Karnataka High Court
Jade Basappa vs Assistant Commissioner And Land ... on 20 March, 1995
Equivalent citations: ILR1995KAR2474, 1995(6)KARLJ130
JUDGMENT Saldanha, J.
1. Heard the learned Advocate on both sides. This being an old case wherein the appellants are only asking for an enhancement in the compensation, I had directed notice to the learned Government Advocate. The learned Government Advocate points out that the lower Court records are not yet received and that there are certain records on which he desires to rely on. For instance, he points out that the copies which have been furnished to him and which have been scrutinized pertain to the previous years and not to the year during which acquisition took place. He further submits that for purposes of following the capitalization method it will be very necessary that the Court scrutinizes, on the basis of the figures in the impugned order, as to whether any interference is called for. It is his submission that the Court is required to average the yield and thereafter multiply the same and that the learned trial Judge has been not only cautious but absolutely correct while following this procedure.
2. Learned Advocate for appellants submits that there is no dispute with regard to the lower Court records and that there is no need to defer the disposal of the Appeal on this ground. He points out that the documents produced before the Court as far as the dry land is concerned indicate that on an average 3.5 quintals of cotton was yielded. The learned trial Judge after averaging the price of cotton at Rs. 350/- per quintal has multiplied it by 2.5 and it is precisely this error that the appellant's learned Advocate points out. He demonstrates to the Court that if the figure of '3.5' were to be used, that the ultimate working would indicate that the compensation payable would come to Rs. 7,600/- per acre instead of Rs. 6,500/- as awarded by the learned trial Judge. He also submits that even if the averaging method were to be used, this is the barest minimum that should be awarded.
3. This formula is opposed by the learned Government Advocate who submits that there is no justification to vary the figures. Apart from the actuals not being demonstrated for that year, it is his contention that the figure of '2.5' which is the least average has been correctly computed and that merely because on some occasions the record indicated the yield as being a tittle more that it would not be permissible to apply the figure of '3.5'. I am not in agreement with this argument for the simple reason that the approach of the Courts while dealing with the case of an agriculturist, who has harvested his crop, is to average and round off the figure, the acceptance always being on a little higher side rather than on the lower side.
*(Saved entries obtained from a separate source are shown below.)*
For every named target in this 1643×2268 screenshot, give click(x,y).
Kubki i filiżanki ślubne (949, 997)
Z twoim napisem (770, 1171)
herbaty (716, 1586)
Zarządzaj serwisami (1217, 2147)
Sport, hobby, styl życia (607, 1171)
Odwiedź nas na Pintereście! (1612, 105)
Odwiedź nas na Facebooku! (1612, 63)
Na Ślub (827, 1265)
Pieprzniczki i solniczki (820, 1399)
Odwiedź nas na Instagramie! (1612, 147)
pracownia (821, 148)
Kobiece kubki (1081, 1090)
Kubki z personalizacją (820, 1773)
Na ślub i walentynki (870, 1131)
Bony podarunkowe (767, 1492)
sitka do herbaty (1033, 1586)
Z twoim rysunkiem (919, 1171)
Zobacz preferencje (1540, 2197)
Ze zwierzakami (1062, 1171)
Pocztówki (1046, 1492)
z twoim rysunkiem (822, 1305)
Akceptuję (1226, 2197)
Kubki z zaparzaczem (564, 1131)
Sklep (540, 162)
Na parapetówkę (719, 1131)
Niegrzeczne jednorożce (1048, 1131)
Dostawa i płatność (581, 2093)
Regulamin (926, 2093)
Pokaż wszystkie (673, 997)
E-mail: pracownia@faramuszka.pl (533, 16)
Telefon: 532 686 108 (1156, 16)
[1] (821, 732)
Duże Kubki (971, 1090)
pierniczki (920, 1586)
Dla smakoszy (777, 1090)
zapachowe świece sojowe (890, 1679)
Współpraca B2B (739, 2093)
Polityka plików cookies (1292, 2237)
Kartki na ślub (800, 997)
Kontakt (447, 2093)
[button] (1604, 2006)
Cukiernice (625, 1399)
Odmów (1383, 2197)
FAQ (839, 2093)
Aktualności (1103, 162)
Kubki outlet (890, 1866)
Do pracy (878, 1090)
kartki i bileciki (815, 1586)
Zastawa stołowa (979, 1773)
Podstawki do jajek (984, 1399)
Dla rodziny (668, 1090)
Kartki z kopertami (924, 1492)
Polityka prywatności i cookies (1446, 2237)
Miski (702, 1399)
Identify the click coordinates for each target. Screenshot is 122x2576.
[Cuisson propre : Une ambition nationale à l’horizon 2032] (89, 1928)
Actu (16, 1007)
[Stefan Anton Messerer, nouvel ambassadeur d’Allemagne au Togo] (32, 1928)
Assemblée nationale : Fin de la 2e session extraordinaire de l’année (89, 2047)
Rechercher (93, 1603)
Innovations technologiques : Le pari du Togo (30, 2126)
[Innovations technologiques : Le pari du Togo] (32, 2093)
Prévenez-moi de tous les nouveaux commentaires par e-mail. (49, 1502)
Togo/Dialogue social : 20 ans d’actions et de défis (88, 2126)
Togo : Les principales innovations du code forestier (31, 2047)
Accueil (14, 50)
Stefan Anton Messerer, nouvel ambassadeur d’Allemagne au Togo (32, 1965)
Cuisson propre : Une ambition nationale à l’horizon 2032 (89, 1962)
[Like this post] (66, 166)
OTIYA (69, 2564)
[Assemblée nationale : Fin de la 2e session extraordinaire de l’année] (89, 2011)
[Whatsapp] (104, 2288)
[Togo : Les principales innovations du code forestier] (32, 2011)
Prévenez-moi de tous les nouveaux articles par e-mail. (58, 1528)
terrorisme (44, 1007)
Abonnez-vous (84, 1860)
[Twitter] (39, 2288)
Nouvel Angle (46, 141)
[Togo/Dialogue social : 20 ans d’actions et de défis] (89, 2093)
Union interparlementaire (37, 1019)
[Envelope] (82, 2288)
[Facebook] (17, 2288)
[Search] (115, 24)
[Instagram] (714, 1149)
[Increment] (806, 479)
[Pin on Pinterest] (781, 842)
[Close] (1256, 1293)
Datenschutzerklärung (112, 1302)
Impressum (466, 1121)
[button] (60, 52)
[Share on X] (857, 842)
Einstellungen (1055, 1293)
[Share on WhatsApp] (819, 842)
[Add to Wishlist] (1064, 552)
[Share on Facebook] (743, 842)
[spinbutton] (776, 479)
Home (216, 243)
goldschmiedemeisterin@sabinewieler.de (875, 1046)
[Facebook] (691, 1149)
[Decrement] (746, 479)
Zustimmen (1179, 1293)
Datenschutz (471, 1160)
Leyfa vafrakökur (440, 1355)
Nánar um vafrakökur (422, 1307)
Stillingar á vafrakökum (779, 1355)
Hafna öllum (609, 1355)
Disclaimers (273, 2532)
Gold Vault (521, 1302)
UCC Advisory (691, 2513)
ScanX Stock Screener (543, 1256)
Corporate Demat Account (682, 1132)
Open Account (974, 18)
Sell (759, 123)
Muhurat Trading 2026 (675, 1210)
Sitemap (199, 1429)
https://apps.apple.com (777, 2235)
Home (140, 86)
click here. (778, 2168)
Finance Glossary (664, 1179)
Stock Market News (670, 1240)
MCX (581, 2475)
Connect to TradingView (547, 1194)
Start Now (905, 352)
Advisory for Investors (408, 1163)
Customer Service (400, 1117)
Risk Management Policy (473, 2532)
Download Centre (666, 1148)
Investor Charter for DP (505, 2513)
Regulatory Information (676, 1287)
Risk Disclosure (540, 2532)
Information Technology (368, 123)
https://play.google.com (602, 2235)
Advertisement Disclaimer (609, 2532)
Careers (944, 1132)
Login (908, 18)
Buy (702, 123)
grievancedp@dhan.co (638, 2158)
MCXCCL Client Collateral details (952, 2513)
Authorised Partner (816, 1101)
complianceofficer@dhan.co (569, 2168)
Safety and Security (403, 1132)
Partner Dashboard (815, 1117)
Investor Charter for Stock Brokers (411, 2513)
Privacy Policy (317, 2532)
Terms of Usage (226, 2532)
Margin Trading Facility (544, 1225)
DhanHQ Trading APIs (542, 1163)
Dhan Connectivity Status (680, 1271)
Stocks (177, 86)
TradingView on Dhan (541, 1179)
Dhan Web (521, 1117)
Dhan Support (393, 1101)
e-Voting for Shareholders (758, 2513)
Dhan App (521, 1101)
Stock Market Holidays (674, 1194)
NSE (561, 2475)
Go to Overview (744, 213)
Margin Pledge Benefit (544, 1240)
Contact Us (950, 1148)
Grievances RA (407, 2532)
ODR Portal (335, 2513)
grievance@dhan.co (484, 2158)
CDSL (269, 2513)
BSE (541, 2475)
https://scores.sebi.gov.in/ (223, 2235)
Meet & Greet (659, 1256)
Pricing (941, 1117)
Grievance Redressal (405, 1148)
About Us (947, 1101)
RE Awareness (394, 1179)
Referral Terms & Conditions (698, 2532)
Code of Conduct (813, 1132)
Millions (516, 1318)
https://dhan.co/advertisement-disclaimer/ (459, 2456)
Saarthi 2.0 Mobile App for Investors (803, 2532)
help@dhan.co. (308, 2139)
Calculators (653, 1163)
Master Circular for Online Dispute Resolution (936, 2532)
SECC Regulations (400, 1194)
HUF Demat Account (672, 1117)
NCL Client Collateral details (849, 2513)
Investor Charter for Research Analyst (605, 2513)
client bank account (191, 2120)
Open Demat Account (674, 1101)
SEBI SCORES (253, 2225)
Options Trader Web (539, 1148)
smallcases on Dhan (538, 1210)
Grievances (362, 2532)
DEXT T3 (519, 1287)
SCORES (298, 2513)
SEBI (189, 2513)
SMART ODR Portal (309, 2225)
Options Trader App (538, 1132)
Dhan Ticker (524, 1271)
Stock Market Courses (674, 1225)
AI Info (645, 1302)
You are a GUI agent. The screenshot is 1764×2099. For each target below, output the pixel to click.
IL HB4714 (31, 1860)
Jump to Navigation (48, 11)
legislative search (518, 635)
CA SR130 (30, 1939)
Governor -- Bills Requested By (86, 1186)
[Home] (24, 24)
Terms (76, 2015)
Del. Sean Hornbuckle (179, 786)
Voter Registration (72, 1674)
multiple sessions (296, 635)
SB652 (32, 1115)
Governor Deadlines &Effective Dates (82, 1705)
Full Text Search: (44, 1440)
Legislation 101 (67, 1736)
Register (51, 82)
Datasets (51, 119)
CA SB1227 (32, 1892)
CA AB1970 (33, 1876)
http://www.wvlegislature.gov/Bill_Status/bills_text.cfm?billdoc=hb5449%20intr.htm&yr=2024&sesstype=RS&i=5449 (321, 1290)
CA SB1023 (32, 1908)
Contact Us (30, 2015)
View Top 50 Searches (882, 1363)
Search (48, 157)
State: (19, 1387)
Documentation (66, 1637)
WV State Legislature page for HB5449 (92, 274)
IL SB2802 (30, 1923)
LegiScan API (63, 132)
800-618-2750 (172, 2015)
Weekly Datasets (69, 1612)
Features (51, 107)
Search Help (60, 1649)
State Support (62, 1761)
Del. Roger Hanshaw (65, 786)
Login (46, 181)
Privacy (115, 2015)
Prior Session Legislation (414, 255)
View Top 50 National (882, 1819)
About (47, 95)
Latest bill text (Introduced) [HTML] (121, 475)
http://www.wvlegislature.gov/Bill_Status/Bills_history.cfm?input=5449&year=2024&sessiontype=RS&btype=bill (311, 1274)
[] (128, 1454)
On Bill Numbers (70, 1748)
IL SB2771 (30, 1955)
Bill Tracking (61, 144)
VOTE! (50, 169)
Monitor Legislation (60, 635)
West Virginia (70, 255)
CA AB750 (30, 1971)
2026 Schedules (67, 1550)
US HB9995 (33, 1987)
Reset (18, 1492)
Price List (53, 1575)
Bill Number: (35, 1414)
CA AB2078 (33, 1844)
The object has not been to end up with the State paying more money, but to take note of the fact that whatever amount that the land owner seeks is a one time compensation, the computation of which must never be grudgingly done because even a generous compensation is more than offset by the real land value in the hands of the acquirer, and that consequently the lands have always a tremendous potential both for actual financial yield and capital appreciation.
4. Under these circumstances, to my mind the order passed by the learned trial Judge is liable to be varied to the extent that the compensation payable in respect of the dry land shall be computed at Rs. 7,500/- per acre instead of Rs. 6,500/- as has been done in the impugned order. As a result of this the appellants shall be entitled to a higher compensation which shall be computed by the Land Acquisition Officer and the amount in question shall be deposited in the trial Court within eight weeks from today.
5. The office of this Court shall forthwith draw up a decree in keeping with the modification indicated in this order. The Appeal succeeds accordingly. No costs.